Hence mine operators are rapidly trialling and evaluating how small autonomous trucks (as an easier integration project and a more scalable introductory solution than large self-driving trucks) might save them fuel and parts replacement costs, not to mention yield compliance or credit benefits via emissions reductions.
Such trials were seen many years back on the part of the Rio Tinto mining corporation, where Scania – among other companies – has been providing small trucks equipped with autonomous sensing and compute systems for trials in its Australian operations.

(Image courtesy of Scania)
More recently, the Swedish OEM has agreed with Fortescue, another Australian mining corporation, to jointly-develop and validate a fully-integrated autonomous mining road train solution – that is, when a single autonomous truck hauls multiple trailers – with the resulting vehicle likely to be one of the heaviest-haulage AVs ever made.
Scania focuses its autonomous truck development in both mining and hub-to-hub logistics. For the former, Scania’s solutions are engineered to move materials from mining sites to storage or processing facilities by following predetermined routes of waypoints. Data from GNSS as well as Lidars, radars, and cameras encircling the trucks’ bodies are gathered to inform not only obstacle evasion and safety behaviours, but also a central control system. Scania’s V2X (vehicle-to-everything) antennas maintain a data link to that system, which can then make decisions for optimising routes, maintenance, and productivity.
The company’s self-driving mine trucks are trialled and optimised at the Scania Demo Centre’s Gläntan circuit, located in Södertälje, Sweden. There, the systems are cycled through different routes as well as autonomous material loading and unloading operations (including automated waiting as a crewed excavator dumps material into the truck trailer).

Up to 10 trucks are typically managed from the Gläntan operations centre at a time (a self-imposed safety limit, with management of more being technologically possible), with a safety driver either present or not depending on the nature of the incipient test.
Summary
Across these applications, one can see that the push for efficiency is growing to encompass not just individual components, but entire vehicles, their surrounding infrastructure, and the way they are manufactured.
As well as more cost-effective numbers and selections of parts (especially sensors and batteries, among the most expensive single components on ground vehicles), designing for manufacture and engineering for plug-and-play are becoming common practice to ensure a viable level of pricing and useability for customers.
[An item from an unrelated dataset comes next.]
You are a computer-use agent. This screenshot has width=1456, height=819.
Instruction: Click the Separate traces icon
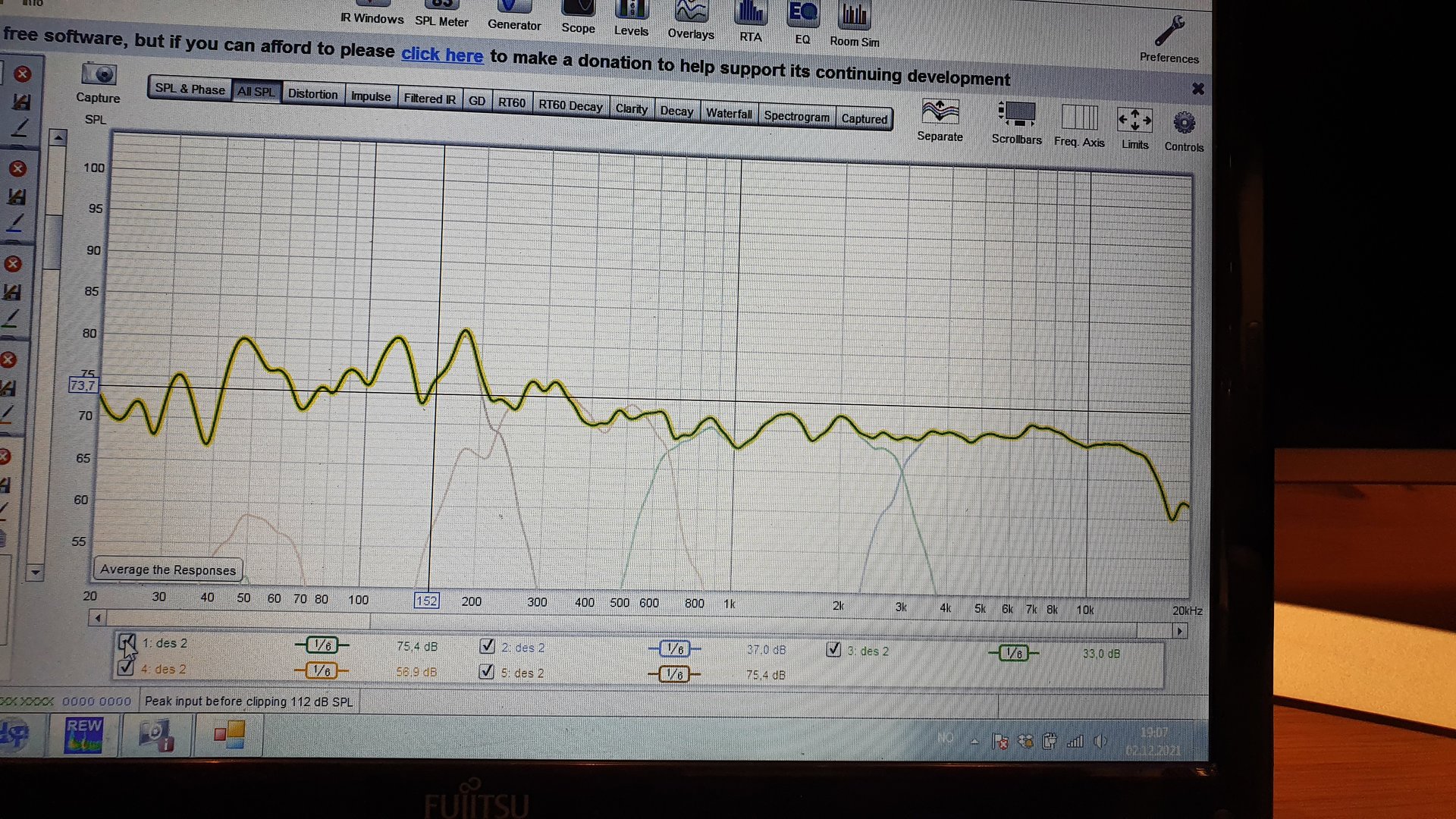coord(940,112)
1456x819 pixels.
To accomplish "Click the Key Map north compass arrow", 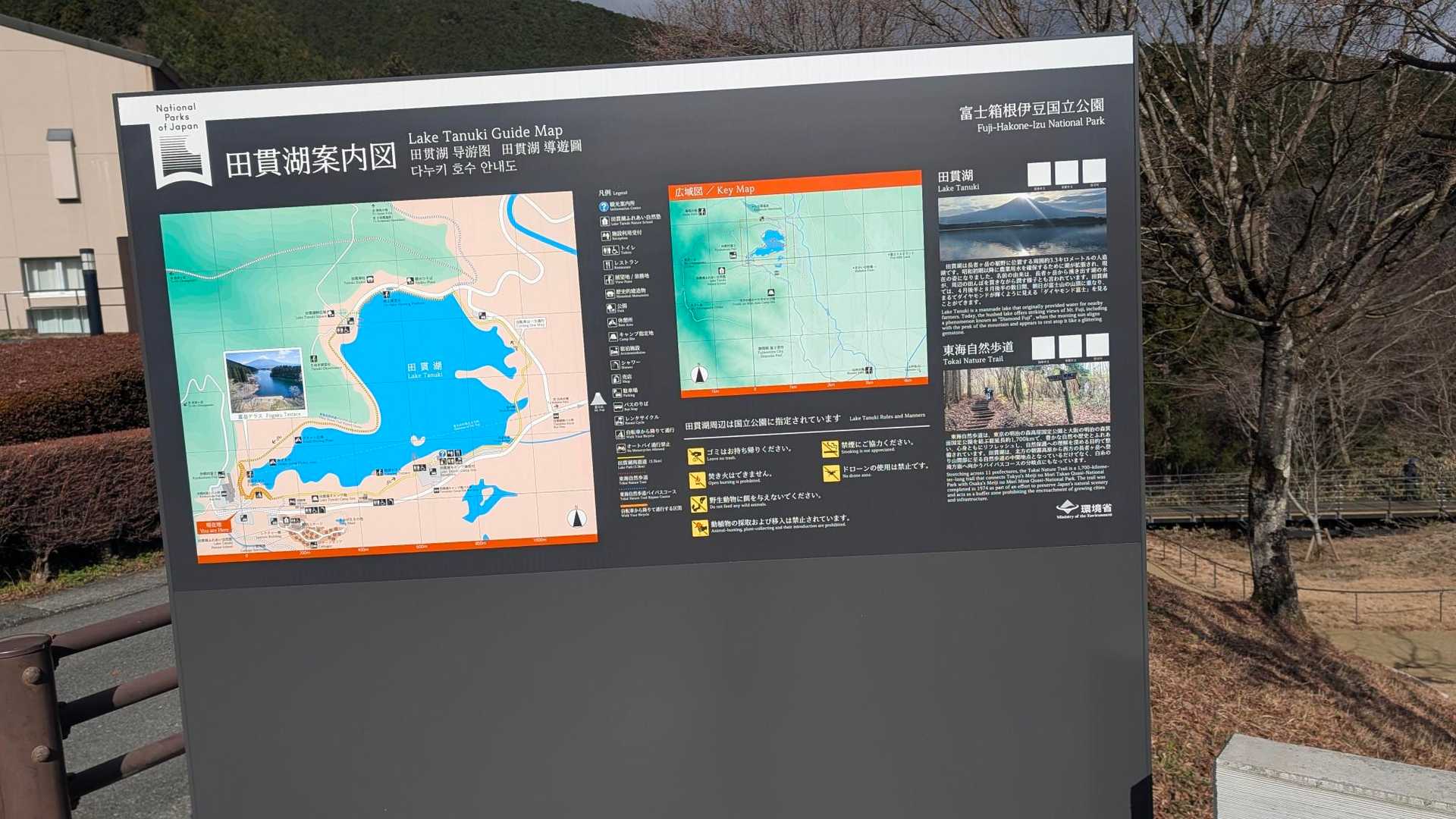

This is reflective of an industry maturing beyond one-off experimental robotics projects, towards series manufacturing.
With self-driving component manufacturers now producing safety-compliant autonomy computers and by-wire systems in bulk, UGVs can increasingly be engineered – and manufactured – at lower and lower costs, to suit customers’ budgets and drive home the efficiency advantage of going autonomous.
But it is also imperative that UGV manufacturers continue to make face-to-face contact with both regulators and customers on a regular basis, to ensure uncrewed vehicles on- and off-road will not only be permitted, but wanted by those across all industries who have come to understand the potential of uncrewed systems.